If I mixed Bone meal, coffee grounds, compost, Epsom Salt in boiling water, is it a complete tea and how long do I boil it? how much of each to how much water? I want to use this on my roses, tomatoes, hollyhocks, and other veggies.

If I mixed Bone meal, coffee grounds, compost, Epsom Salt in boiling water, is it a complete tea?
HI Wendy Compost tea does not need to be boiled. A simple way is to add a handful of your compost ingredients that you have listed and place in the end of a panty hose. Tie a knot in it and place it in a 5 gallon bucket of warm water. Let it steep over night and then water your plants.


Hope this has helped happy gardening Pattie
Reply:Yes for your plants Wendy, but go lightly on the salt, salt kills plants.
Reply:epsom salt helps correct magnesium deficiencies in soils, crops and houseplants.


compost tea really is just only compost that has 'steeped' in warm water for awhile and used right after, don't wait too long to use it. no boiling needed!





read this short article on coffee grounds and gardening:


http://www.hort.purdue.edu/ext/groundsfo...





i've heard bone meal provides phosphorous





wouldn't mix all that stuff... separately though in appropriate spots.


for best results, find out what nutrients are lacking in your soil and then you can decide what is the best method for your garden. also consider the plants and their specific needs.
Reply:The only necessary ingredients to make a good bacterial and soluble nutrients tea are: aerobic compost and sugar products. Everything else is optional. Your teas can be as creative as you are.

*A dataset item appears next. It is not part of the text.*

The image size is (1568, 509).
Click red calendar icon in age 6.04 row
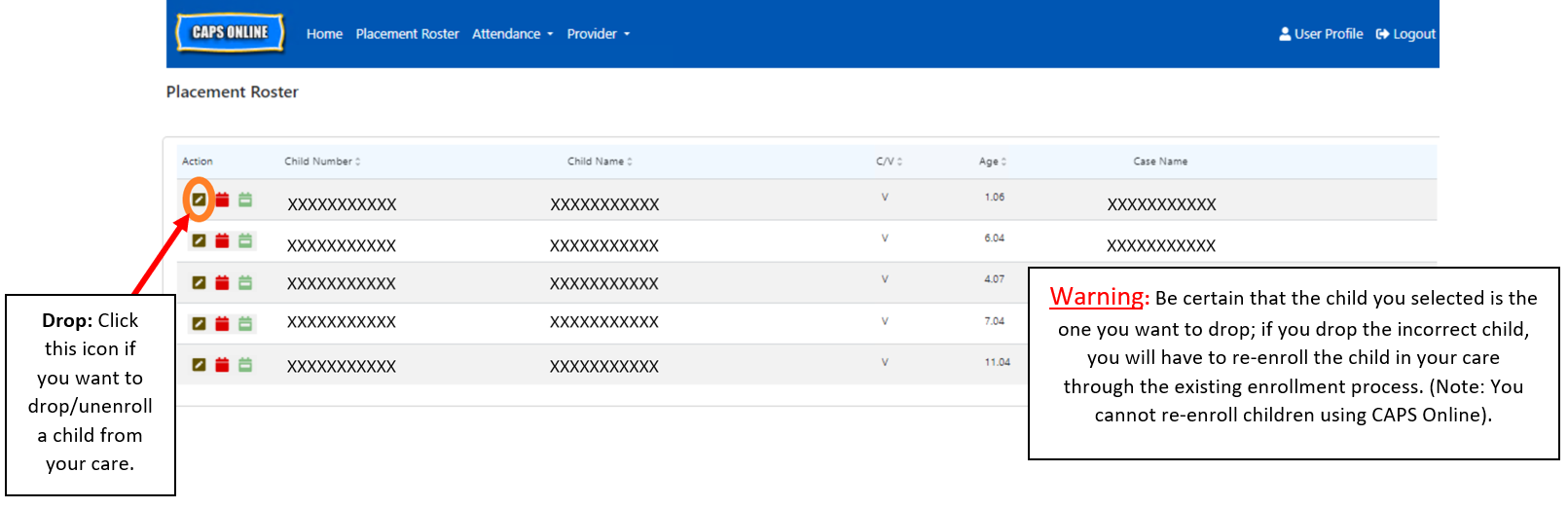[x=222, y=240]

Put a shovel full of good compost in a 5 gallon bucket of water, wait one week, and apply to garden or lawn either full strength or up to a 1:4 water ratio. This is an excellent source of ready available soluble nutrients. NOTE: If you stir your brew daily or every other day, it helps get more oxygen to the mix for better decomposition and better aerobic microbial population growth. Un-aerated teas can continue to keep alive some aerobic or aerobic/anaerobic microbes, for up to 10 days in a watery solution. After 10 days, the whole un-aerated tea will contain only anerobic microbes.

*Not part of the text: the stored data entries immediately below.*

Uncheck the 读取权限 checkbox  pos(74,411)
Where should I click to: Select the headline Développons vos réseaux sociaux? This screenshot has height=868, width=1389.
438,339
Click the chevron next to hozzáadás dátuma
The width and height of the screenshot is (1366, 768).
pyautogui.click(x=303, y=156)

Options to the basic recipe;


Add to the recipe a few cups of alfalfa pellets or some other cattle feed. Now you have extra nitrogen and trace elements from the bacterial foods.





Add the air pump bubbler, cheap aquarium air pump. This grows more aerobic microbes to add to your soluble nutrients in the tea. Contain the ingredients in an old nylon to keep it out of the pump.





Add a few T of molasses or other simple sugar products. Now you really maximize the aerobic microbes in the tea, which in turn produce even more extra soluble nutrients from the bacterial foods. Sugar products are mostly carbon which is what the microherd eat quickly so more can be added after three days.





Add 1-2 cans of mackerel, sardines, or other canned fish. Supplied extra NPK, fish oil for beneficial fungi, calcium from fish bones. Most commercial fish emulsions contain no fish oils and little to no aerobic bacteria. Fresh fish parts can be used, but because of offensive odors, it should composted separately with browns like sawdust first before adding to the tea brew.





Add rotten fruit for extra fungal foods. Add green weeds to supply extra bacterial foods to the tea. Add comfrey or nettles.


Comfrey is called knitbone or healing herb. It is high in calcium, potassium and phosphorus, and also rich in vitamins A and C. The nutrients present in comfrey actually assist in the healing process since it contains allantoin.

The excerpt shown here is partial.